The US-based firm's almost two-decade-long roar reduced to a feeble meow in 2022. Here's what you can learn from it.
18-Sep-2022 •Agnisheik Chatterji
Never heard of Tiger Global. What's that?
A hedge fund based in New York (US), it was founded by Charles Payne 'Chase' Coleman III in 2001.
Put simply, these are investment companies that pool money from investors - usually wealthy people - and then use aggressive strategies to deliver outsized returns.
Basically, they are similar to how a mutual fund works, but for the ultra-rich.
2001. Started with $25 million. The money was given to Coleman by his mentor, Julian Robertson, a legendary fund manager himself.
How big did they get?
By 2021-end, it was managing a dizzying $125 billion, as per the Securities and Exchange Commission.
That's huge! How did they achieve so much?
Tiger Global bet big on technology stocks, and its gravy train started rolling when it struck gold in Chinese tech stocks. In 2007, the fund reported more than 75 per cent returns on its investments.
The years between 2019 and 2021 were decidedly blockbusters. Their assets grew threefold, spurred by rocketing tech stocks and cryptos.
Furthermore, its venture capital arm extended bets on startups and private firms worldwide.
As per Wall Street Journal, the venture business' initial investment of $71 million grew to $823 million - more than 11-fold return on their investment. There was no turning back after that.
In fact, encouraged by their success, the venture business went on an investing spree during the heady days of 2020 and 2021.
Things were going swimmingly well for them.

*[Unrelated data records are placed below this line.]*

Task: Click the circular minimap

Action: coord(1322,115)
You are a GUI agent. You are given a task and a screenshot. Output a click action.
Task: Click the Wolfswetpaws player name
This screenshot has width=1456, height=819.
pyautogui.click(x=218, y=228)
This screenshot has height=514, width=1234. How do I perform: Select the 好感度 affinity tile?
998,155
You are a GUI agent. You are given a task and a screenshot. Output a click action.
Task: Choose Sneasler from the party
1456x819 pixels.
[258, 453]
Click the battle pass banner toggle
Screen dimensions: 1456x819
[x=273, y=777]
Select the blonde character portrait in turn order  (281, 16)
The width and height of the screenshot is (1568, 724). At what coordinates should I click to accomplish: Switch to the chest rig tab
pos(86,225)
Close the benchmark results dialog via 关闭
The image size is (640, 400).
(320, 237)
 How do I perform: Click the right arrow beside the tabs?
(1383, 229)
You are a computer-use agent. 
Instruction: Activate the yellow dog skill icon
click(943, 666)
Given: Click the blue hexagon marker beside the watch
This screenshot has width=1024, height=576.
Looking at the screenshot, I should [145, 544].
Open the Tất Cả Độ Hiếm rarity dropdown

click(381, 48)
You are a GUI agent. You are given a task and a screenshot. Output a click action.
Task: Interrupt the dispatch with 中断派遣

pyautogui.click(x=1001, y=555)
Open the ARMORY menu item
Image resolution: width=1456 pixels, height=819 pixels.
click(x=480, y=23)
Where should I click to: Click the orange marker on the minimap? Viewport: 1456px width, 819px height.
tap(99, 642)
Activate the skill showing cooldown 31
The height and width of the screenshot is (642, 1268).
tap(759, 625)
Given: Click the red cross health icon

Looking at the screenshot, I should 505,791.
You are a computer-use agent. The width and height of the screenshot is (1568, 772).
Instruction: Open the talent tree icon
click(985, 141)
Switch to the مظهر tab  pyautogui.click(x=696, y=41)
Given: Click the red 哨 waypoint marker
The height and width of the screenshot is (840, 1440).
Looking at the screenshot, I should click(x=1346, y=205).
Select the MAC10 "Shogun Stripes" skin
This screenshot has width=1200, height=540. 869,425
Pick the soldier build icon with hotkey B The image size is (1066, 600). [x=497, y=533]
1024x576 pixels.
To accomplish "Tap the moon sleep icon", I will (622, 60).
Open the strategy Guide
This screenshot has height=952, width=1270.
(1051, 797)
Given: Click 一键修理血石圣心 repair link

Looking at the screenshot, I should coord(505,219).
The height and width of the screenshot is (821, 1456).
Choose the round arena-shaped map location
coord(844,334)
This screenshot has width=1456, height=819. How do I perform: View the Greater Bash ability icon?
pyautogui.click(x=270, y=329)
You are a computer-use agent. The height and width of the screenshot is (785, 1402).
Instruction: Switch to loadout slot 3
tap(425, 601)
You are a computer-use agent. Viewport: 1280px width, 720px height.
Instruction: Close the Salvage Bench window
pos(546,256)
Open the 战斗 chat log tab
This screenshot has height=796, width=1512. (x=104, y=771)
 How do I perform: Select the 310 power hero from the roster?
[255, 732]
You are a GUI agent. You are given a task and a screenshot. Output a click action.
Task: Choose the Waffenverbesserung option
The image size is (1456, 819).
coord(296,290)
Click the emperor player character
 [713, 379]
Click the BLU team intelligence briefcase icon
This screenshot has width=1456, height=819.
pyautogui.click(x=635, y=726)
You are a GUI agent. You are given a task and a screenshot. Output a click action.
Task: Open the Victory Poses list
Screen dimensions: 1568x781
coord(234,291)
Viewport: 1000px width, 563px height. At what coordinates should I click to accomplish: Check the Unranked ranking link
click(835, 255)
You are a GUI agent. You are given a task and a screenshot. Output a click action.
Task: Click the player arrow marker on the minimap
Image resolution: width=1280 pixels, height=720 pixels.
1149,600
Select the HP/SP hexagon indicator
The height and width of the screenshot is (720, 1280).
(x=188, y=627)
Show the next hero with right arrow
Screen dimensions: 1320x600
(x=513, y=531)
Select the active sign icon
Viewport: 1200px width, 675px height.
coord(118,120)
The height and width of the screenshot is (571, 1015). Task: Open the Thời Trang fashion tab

So much so that its venture fund manager, Scott Shleifer, bagged Donald Trump's $122.7 million Palm Beach property in a snap!
Coleman, the owner, was less flashy. He splashed out $36.5 million for a Manhattan property, $52 million for another flat in the same building...
I get the Wolf of Wall Street vibe. But when did their world turn upside down?
This year. The hedge fund's investments tanked by an eye-watering 50 per cent in the first six months of 2022. In May, the fund bled $17 billion; the June numbers were even more grim: $25 billion. Some of the initial investors lost three-fourths of their gains in a single year.
Reason? Tech stocks came crashing down to earth this year - and that's where Tiger Global had invested big-time.
Their risky venture fund investments turned sour too. Take the example of Peloton, an internet-connected exercise equipment company. Tiger Global had a 20 per cent stake that was once valued at $6.5 billion - but all these gains vapourised as Peloton's stock price plummeted almost 95 per cent this year.
95 per cent loss!
Tiger Global was investing in company stocks that were priced exorbitantly, especially consumer-focused tech stocks.
Until last year, some of these companies were trading at 30-times sales ratio. For instance, companies with a revenue of Rs 30 crore had a market capitalisation of Rs 900 crore!
India isn't immune from such head-scratching valuations either. When Nykaa made its debut in the stock market, Value Research CEO Dhirendra Kumar questioned how a fledgling company, despite having a great management, could justify having a market capitalisation of Rs 100,000 crore by actually making around Rs 60 crore.
I am a basic investor and don't bother much about stocks. What's the cautionary tale you were talking about?
True, before Nykaa gives us a black eye, let us swiftly move on to the lessons we can learn from Tiger Global's riches-to-rags story (though we must add the company has vowed to rebound).
Moral of the story: Diversify. There is safety in numbers.